Article 6 - Tous les droits seront acquittés par le marinier sauf à
lui à s'en faire rembourser par les destinataires ou propriétaires
au marc le franc de ce qui pourra les concerner personnellement.
Article 7 - Aucun bateau ne pourra stationner, être chargé ou déchargé,
aucun train tiré, ni aucun déchirage effectué sans qu'au
préalable le droit n'ait été acquitté.
Article 8 - Si par force majeur, ou par avaries quelconques, un bateau ou train
se trouvait dans la nécessité de stationner sur quelque partie
de la rive, il ne sera dû aucun droit, mais à son arrivée
le marinier devra faire légalement constater les causes de stationnement
par les autorités locales.
Article 9 - Un arrêté d'administration municipale réglementera
dans ses détails l'exécution des présentes & le mode
de perception.
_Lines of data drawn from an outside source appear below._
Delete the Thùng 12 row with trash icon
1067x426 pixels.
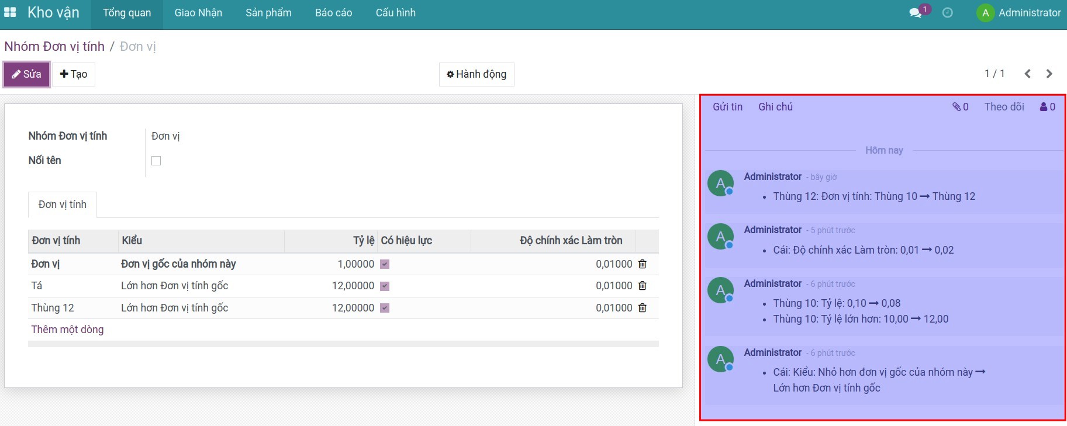(x=643, y=308)
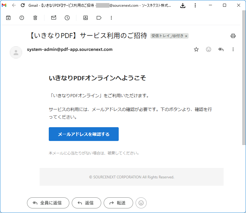The height and width of the screenshot is (213, 246).
Task: Open the toolbar's more options menu
Action: [111, 18]
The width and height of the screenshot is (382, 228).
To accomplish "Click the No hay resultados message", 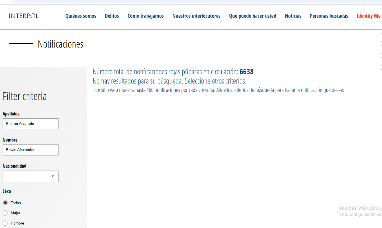I will [169, 81].
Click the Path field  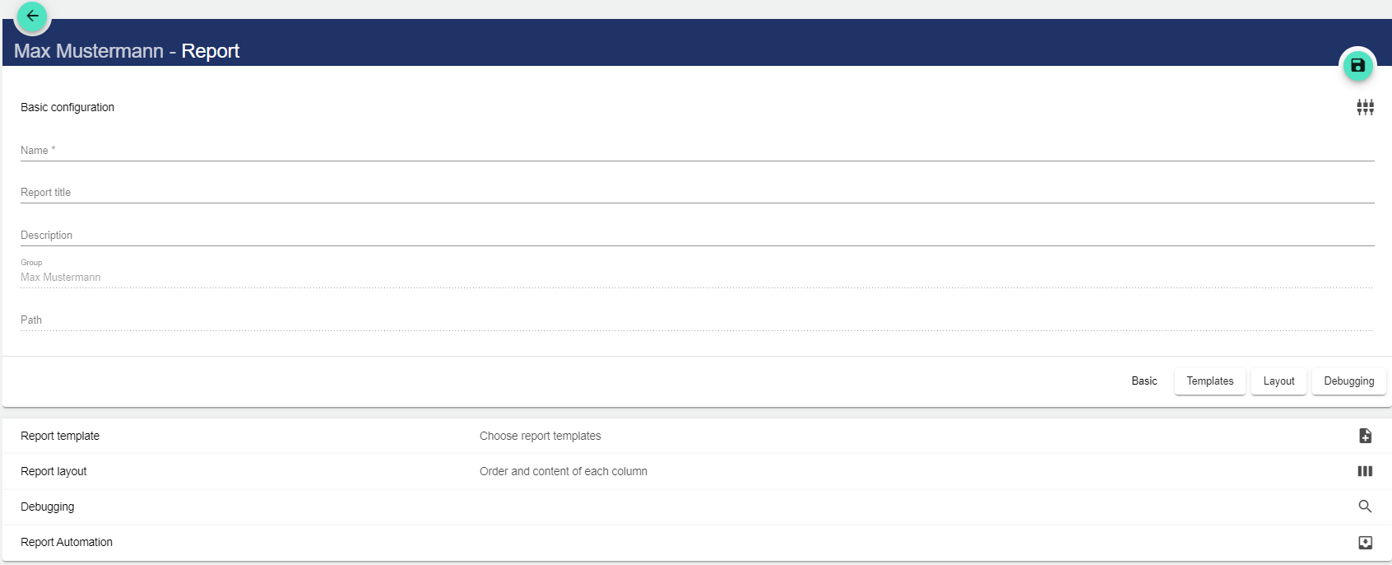[696, 320]
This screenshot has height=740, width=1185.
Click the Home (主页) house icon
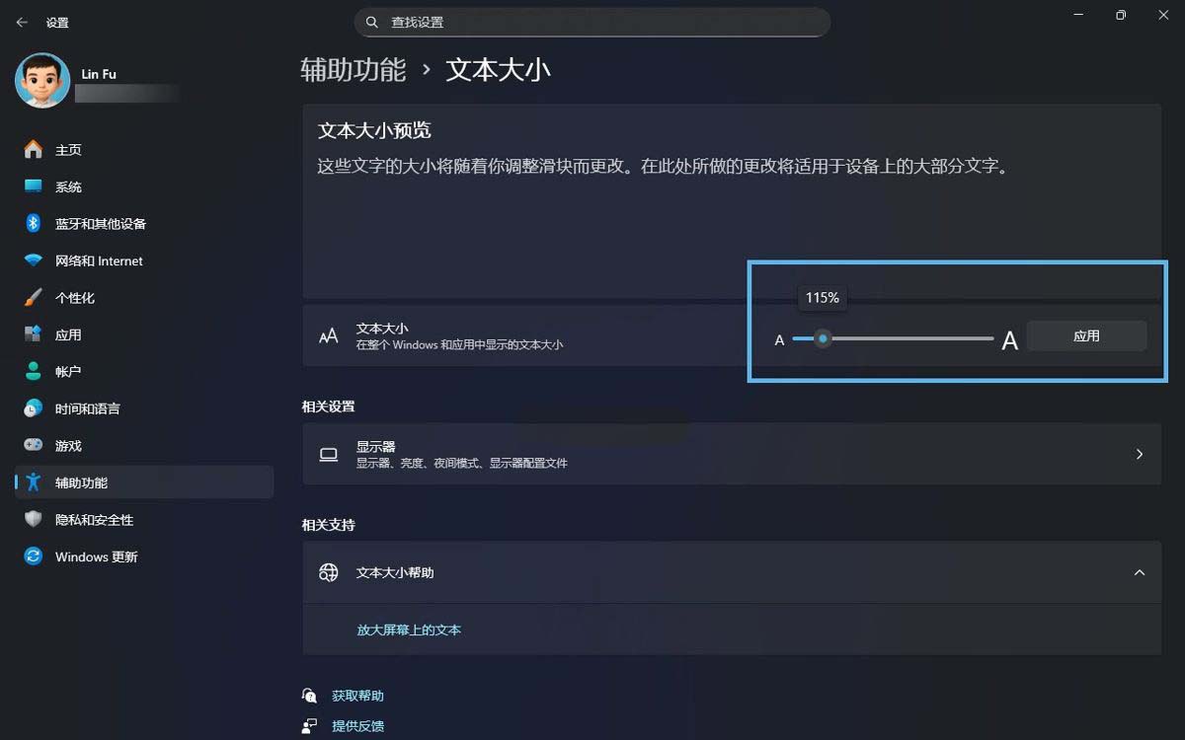[x=34, y=150]
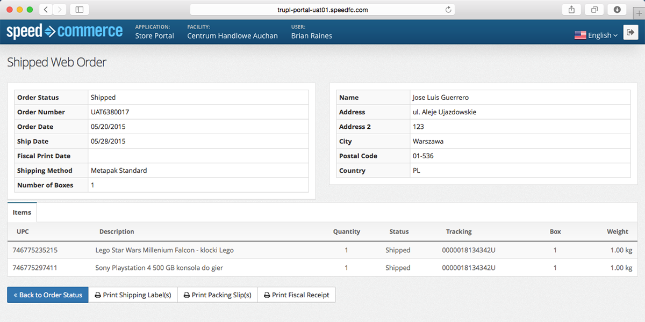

Il sera soumis à l'approbation de l'autorité supérieure."
Enfin dernière information, sur ce sujet, retrouvée aux Archives de Paris : le 13 novembre 1858, le conseil municipal d'Auteuil constate que le chemin de la Galiote, de la route de Versailles au port d'Auteuil, est dans un état de dégradation extrême n'étant fréquenté que par de grosses voitures ; il vote un crédit de 3.150 F car "si on le pave, on aidera au développement du port, qui peut être un jour source de revenus pour la commune". Mais tout changera avec l'annexion par Paris en 1860.